しかし、前掲関係各証拠によれば、〈1〉被告人野田及び同大浦において、前記のような関係従業員らに対する訓練等の措置を講じていなかつたことは明らかである。本件において、年一回程度の避難訓練は行われていた旨の供述も存するが、そこにいわゆる訓練の内容は、一部の病院従業員による救助袋を使用しての降下訓練や消火器を使用しての消火訓練程度のもので、現実の白石中央病院における建物の構造、人員配置(特に当直時)及び入院患者等を想定した実効性のある具体的、組織的訓練とは認められない。一般に、病院において右訓練等を実施することはある程度の困難性を伴うことは肯認しうるが、それが不可能であると認めることはできない。

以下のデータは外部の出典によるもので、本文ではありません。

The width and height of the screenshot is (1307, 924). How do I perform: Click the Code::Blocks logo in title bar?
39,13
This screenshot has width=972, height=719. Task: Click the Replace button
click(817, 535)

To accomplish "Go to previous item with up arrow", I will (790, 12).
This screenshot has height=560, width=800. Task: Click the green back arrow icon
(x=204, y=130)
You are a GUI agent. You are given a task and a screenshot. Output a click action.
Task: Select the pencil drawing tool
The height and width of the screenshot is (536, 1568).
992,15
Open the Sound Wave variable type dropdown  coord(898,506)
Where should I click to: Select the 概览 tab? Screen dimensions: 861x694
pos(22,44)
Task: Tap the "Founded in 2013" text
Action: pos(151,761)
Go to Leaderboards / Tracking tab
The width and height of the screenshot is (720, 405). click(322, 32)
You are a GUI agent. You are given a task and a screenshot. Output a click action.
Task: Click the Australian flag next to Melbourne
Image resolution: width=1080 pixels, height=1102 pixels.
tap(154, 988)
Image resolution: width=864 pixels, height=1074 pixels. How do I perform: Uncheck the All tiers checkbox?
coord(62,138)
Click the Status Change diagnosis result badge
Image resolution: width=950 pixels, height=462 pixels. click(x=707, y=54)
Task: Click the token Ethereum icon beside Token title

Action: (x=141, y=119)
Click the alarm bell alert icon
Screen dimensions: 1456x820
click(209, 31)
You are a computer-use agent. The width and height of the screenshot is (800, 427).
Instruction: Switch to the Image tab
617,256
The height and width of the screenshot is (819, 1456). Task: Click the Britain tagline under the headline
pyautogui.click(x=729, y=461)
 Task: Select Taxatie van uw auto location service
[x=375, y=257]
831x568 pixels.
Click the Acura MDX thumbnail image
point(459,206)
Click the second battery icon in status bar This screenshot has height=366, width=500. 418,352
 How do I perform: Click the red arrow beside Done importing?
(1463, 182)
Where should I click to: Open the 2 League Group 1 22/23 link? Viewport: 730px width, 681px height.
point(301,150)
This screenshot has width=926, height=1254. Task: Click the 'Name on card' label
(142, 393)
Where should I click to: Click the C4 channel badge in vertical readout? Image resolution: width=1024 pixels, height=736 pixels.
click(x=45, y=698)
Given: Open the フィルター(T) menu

被告人野田、同大浦の右注意義務の懈怠に伴い、前記夜警員鈴木鼓、見習看護婦松浦法子、助産婦遠藤千恵子らにおいて、本件火災に際し、適切な行動をとることができなかつたことは、前記第六の1「本件火災の状況について」(2)で認めたとおりである。

この点につき、本件火災において、右鈴木が火災報知ベルを聞いて直ちに標示板に標示された箇所へ火災発生の有無確認に赴いていることは弁護人主張のとおりであるが、右鈴木はもはや自力では消火することが困難な火災の発生を現認したのであるから、直ちにこのことを病院内に通報すべきであるのにこれをなさず、また右松浦及び遠藤は、火災報知ベルが鳴つている以上その原因を解明するため、旧館二階内部の確認のみならず、直ちに火災報知盤のある旧館一階事務室に電話をかけるなり赴くなりして火災発生の有無を確認すべきであるのに、これをなさず、また火災による作動ではない旨軽信し、安易に入院患者らに対し、何事もない旨告げ、その後火災の発生を認めるや狼狽し、一部の入院患者に避難するよう声をかけたのみで、直ちに非常口を開錠するということもなかつたのであり、(前記のとおり、同人らにおいて右各措置をとり得る時間的余裕があつたことは明らかである。)これら夜警員及び当直看護婦らの不適切な行為が、本件避難活動の致命的な遅延につながり、本件死傷の結果を招いたといえるのであつて、これらの者に右に述べる程までの任務を課するのは相当でない旨の弁護人主張は到底採用することができない。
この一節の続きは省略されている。